Doctor of Philosophy (PhD)

Programs

Environmental Health, Occupational Health, and Toxicology

First Advisor

Nicholas Stergiou

Second Advisor

Mukul Mukherjee

Third Advisor

Ka-Chun Siu

Abstract

It has been shown that approximate one-third of US adults aged 40 years and older (69 million US citizens) have some type of vestibular problems. These declining abilities of the vestibular system affect quality of life. Difficulties in performing daily activities (dressing, bathing, getting in and out of the bed and etc.) have been highly correlated to loss of balance due to vestibular disorders. The exact number of people affected by vestibular disorders is still difficult to quantify. This might be because symptoms are difficult to describe and differences exist in the qualifying criteria within and across studies. Thus, it is crucial to develop a valid assessment. To measure how each sensory system contributes to postural control during walking, we developed a novel Locomotor Sensory Organization Test (LSOT).

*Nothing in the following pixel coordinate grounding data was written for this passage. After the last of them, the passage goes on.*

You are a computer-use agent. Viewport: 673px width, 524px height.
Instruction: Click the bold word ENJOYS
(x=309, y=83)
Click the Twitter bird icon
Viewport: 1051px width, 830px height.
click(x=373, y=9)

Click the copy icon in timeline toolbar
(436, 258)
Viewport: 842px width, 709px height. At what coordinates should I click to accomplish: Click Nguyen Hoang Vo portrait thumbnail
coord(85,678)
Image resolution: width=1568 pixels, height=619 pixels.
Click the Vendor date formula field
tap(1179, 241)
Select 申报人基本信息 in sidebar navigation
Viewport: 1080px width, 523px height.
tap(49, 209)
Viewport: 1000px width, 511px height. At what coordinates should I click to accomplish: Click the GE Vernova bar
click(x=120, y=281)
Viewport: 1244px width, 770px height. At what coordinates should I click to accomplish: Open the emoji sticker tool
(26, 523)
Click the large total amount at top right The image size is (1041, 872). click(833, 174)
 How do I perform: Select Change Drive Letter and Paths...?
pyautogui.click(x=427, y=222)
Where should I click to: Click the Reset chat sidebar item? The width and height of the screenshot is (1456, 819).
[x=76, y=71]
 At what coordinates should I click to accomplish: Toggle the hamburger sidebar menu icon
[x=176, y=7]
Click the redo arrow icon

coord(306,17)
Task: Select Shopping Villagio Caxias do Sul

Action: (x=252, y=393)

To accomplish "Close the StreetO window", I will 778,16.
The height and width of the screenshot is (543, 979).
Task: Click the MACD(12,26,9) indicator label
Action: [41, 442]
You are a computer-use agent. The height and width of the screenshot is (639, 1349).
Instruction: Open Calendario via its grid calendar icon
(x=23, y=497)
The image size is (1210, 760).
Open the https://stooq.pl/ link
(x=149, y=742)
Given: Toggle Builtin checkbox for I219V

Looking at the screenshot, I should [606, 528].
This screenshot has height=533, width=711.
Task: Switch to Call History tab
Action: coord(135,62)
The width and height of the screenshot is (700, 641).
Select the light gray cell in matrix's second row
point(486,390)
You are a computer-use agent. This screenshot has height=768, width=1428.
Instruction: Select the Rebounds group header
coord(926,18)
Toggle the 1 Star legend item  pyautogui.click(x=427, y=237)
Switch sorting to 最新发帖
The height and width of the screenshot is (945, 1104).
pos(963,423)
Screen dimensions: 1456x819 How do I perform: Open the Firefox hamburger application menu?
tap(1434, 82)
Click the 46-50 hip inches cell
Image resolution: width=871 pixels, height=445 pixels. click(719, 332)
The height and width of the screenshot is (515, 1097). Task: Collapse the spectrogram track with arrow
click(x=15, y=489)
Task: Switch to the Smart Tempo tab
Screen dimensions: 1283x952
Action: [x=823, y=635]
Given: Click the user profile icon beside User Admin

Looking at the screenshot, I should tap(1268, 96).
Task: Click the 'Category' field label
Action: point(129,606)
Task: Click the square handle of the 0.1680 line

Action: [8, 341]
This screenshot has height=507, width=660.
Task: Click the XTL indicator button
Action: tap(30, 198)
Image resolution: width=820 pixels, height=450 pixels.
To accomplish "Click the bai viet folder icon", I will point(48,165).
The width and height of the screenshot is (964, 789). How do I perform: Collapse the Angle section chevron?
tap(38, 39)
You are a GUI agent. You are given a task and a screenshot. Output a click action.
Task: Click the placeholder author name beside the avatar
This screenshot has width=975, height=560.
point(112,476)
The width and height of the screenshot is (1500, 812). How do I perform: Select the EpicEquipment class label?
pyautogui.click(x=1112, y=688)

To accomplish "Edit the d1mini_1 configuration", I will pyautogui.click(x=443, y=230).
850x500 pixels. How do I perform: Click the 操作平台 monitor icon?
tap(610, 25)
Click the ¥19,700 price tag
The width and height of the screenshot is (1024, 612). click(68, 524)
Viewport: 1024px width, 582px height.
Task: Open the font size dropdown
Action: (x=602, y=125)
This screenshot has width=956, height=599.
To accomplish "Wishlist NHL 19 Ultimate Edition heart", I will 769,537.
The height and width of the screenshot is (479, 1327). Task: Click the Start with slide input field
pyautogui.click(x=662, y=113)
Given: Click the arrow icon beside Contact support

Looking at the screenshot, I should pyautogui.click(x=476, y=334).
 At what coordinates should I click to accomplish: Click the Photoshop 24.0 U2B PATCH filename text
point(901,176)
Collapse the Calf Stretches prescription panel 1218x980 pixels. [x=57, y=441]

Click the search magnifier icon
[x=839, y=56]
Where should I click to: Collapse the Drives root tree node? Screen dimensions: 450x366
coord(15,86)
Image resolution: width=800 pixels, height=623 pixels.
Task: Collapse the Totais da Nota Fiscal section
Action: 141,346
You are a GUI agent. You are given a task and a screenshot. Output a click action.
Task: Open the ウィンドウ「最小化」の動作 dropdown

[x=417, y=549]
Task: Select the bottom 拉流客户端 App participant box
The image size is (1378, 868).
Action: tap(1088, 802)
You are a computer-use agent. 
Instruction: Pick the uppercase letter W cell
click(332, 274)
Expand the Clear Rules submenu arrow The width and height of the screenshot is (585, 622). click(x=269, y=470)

Our results indicate that the contribution of visual input is significantly increased during locomotion, compared to standing in similar sensory conflict conditions. The increased visual gain in the LSOT conditions reflects the importance of visual input for the control of locomotion. In addition, if we investigated the postural control in walking in time series, the results showed visual input also had an effect but was not as prominent as the somatosensory input. Moreover, while applying Mastoid vibration (MV) on healthy young and older adults combined with LSOT assessment, we found that MV produced a significant increase in the amount of sway variability. Significant changes in the temporal structure of sway variability were only observed in the anterior-posterior direction in both age groups. However, the MV effect on the measure of the temporal structure of variability is opposite where MV produced an increasing effect in young adults. This is a very important finding as vestibular disorders has been difficult to diagnose lacking a systematic assessment leading to speculations that more than 1/3 of adults in the US that are 40 and older may experience vestibular problems that have never been diagnosed. Our experimental design and the results produced could guide a more reliable screening of vestibular system deterioration.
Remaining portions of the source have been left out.